Exercise instructions:
Count the lines in the data below that contain the string "panel", matching case exactly. Reply with the number only.

Task material:
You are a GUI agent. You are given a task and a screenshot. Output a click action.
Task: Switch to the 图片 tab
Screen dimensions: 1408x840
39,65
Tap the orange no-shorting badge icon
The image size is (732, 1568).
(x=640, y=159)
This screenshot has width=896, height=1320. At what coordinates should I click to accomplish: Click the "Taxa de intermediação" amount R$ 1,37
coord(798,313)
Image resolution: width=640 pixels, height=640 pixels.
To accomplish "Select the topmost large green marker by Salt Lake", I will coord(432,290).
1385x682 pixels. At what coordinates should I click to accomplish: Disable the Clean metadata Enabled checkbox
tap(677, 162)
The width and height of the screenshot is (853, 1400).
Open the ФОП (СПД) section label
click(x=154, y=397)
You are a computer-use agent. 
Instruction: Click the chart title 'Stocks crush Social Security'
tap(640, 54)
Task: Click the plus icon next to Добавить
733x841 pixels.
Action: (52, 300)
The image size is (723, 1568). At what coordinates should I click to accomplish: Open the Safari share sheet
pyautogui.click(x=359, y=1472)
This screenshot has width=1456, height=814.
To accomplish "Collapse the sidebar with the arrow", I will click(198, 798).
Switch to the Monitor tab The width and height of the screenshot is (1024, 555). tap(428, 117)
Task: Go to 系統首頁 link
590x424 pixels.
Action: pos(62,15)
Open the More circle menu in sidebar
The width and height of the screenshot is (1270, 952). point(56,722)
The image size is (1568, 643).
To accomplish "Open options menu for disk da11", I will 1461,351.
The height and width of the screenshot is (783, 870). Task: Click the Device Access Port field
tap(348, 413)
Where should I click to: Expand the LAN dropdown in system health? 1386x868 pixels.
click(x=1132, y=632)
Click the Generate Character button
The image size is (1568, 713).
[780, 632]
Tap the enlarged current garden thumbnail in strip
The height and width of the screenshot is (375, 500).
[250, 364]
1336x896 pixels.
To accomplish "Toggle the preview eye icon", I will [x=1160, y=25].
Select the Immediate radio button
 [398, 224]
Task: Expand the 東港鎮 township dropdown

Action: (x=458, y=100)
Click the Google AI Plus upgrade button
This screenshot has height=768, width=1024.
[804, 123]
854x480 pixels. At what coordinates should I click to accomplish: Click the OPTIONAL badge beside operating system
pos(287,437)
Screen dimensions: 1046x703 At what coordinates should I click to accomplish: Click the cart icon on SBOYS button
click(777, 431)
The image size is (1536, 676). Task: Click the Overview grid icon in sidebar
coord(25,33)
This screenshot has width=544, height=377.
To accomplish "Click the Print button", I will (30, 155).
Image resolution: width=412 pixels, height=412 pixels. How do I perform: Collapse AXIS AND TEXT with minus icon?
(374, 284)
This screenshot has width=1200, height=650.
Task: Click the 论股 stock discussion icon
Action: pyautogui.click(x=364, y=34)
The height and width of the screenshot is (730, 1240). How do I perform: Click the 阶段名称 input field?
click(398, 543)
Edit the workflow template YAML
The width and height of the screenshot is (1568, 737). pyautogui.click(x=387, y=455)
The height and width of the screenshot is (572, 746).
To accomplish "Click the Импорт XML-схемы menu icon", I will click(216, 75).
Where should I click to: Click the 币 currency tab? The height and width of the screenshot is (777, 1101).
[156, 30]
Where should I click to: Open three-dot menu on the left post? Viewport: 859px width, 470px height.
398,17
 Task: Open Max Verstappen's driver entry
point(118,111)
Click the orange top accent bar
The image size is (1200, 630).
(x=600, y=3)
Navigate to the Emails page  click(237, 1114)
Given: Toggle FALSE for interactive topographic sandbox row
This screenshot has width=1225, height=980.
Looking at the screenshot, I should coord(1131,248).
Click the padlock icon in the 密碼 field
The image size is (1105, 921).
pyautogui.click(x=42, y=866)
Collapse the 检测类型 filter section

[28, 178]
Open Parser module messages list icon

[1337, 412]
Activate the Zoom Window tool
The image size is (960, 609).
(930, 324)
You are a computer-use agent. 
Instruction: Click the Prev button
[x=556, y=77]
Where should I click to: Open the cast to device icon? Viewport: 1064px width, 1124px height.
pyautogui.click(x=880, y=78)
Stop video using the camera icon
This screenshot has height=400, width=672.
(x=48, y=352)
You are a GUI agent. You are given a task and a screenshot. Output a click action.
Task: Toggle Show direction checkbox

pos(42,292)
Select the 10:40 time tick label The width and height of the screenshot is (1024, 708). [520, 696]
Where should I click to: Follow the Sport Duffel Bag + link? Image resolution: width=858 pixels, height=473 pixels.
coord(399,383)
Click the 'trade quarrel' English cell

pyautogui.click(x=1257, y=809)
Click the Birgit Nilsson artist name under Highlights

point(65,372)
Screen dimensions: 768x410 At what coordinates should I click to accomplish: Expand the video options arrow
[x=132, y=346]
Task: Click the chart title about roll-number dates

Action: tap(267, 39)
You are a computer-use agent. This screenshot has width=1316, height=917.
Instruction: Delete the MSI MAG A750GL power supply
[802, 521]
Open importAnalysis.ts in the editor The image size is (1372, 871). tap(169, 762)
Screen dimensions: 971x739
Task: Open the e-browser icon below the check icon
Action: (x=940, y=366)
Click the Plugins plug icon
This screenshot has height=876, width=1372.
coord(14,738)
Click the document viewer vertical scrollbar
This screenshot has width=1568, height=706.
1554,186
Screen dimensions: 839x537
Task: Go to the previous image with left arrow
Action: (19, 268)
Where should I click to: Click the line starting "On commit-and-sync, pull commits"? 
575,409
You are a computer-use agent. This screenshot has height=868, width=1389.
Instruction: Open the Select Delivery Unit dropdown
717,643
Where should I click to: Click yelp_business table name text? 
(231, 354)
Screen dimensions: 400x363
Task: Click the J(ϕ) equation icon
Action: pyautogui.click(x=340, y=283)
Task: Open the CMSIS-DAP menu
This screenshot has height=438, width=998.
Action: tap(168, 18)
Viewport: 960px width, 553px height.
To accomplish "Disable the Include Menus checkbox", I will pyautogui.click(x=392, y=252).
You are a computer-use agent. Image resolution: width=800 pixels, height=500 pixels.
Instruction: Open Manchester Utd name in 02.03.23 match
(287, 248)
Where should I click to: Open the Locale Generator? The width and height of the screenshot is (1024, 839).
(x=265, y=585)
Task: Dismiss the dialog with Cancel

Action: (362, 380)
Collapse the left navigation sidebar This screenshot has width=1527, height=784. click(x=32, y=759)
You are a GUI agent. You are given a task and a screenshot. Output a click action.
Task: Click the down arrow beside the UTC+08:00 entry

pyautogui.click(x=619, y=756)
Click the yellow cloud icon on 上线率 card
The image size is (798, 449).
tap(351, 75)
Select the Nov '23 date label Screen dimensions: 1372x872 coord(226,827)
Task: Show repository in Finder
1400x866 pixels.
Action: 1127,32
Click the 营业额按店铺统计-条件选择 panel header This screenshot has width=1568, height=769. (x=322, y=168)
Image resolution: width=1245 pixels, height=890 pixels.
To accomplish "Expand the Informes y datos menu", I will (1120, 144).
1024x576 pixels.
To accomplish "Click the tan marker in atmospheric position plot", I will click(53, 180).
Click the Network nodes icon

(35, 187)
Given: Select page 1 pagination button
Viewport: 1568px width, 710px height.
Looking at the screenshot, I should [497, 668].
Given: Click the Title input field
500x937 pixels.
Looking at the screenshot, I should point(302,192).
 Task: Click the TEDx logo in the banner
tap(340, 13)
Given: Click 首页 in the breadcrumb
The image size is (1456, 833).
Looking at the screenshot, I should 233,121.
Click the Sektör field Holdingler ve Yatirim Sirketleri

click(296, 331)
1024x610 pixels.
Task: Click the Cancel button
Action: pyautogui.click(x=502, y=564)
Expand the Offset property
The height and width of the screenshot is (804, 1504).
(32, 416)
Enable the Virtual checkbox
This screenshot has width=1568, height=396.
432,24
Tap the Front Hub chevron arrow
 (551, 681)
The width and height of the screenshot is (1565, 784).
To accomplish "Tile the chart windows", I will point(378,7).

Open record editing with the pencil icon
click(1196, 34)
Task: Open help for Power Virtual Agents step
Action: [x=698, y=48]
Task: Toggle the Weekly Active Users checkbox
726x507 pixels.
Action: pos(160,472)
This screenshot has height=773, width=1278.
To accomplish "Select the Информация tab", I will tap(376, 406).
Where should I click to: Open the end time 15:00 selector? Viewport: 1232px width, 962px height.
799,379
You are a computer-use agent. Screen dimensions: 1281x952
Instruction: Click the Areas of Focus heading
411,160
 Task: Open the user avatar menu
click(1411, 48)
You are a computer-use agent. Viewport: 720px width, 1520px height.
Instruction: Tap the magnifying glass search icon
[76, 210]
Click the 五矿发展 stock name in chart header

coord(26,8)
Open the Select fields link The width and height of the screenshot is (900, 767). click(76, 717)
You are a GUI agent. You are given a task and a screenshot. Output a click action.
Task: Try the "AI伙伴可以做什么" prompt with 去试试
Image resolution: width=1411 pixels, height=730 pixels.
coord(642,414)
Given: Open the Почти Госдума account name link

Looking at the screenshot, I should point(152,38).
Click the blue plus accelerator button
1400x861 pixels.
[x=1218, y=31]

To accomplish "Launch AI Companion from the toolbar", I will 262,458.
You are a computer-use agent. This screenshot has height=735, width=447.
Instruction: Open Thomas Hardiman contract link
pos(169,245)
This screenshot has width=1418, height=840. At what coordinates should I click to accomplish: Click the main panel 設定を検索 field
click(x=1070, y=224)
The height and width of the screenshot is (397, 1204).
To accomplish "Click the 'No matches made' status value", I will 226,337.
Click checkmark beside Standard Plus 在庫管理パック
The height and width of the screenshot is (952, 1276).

Task solution:
2